Activity
In the records below, tally the lines that contain the word "will" and give only that number.
Supplied information section start
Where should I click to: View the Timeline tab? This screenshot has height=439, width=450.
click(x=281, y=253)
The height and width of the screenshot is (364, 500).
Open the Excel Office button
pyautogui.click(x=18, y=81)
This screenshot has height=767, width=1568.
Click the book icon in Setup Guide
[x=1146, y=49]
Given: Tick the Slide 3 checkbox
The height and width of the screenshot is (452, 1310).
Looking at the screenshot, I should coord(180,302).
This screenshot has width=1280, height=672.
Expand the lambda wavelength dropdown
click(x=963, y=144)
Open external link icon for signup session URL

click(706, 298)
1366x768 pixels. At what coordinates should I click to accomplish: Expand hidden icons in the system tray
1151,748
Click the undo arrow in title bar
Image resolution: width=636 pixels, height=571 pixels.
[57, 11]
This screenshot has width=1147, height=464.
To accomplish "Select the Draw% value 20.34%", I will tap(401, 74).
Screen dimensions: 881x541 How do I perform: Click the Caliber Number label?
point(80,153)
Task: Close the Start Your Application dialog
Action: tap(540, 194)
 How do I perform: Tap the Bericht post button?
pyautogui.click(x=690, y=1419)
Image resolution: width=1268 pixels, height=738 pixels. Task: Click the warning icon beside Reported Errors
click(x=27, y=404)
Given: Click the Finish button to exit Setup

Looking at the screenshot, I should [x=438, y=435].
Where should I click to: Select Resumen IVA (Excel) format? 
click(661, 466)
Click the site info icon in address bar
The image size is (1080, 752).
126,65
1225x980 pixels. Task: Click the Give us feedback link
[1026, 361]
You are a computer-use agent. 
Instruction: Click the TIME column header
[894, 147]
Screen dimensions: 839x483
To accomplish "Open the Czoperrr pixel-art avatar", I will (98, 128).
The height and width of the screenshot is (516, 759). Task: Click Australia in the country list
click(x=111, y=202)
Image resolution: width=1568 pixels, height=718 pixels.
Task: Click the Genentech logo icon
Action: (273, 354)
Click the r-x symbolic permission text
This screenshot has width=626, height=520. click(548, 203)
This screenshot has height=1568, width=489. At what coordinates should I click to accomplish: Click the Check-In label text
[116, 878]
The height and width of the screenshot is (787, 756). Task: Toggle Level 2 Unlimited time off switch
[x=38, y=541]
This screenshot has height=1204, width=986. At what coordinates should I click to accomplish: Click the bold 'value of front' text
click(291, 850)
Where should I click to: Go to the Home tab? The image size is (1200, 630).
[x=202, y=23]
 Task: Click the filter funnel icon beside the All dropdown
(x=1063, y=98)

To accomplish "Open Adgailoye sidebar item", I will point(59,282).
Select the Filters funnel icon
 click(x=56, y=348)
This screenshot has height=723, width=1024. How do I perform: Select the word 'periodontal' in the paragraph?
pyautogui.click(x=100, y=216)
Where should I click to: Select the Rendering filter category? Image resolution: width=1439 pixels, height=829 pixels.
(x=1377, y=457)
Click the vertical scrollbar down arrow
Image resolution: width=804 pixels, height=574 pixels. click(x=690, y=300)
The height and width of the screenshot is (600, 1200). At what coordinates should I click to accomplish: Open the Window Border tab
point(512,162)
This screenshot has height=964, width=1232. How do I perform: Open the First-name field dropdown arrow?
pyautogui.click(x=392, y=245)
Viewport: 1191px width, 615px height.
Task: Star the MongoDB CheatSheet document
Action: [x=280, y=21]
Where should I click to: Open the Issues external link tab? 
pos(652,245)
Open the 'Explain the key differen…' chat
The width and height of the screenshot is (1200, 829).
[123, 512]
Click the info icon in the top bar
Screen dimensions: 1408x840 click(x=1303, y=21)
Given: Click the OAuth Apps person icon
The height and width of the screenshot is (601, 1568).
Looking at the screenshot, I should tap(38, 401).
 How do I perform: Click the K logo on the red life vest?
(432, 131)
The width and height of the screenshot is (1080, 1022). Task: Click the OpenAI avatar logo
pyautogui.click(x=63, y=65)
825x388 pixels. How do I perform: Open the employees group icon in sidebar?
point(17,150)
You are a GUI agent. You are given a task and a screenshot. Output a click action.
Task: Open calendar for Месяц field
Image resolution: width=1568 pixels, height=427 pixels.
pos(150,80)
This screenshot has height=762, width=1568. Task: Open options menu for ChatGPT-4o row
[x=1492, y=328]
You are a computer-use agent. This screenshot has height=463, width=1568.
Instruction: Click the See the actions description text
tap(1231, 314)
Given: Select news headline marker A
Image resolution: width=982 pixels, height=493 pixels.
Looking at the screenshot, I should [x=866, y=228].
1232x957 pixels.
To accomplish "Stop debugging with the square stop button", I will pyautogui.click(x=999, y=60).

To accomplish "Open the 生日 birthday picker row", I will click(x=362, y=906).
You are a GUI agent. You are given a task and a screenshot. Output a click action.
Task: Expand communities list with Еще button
Supplied information section end
Response
5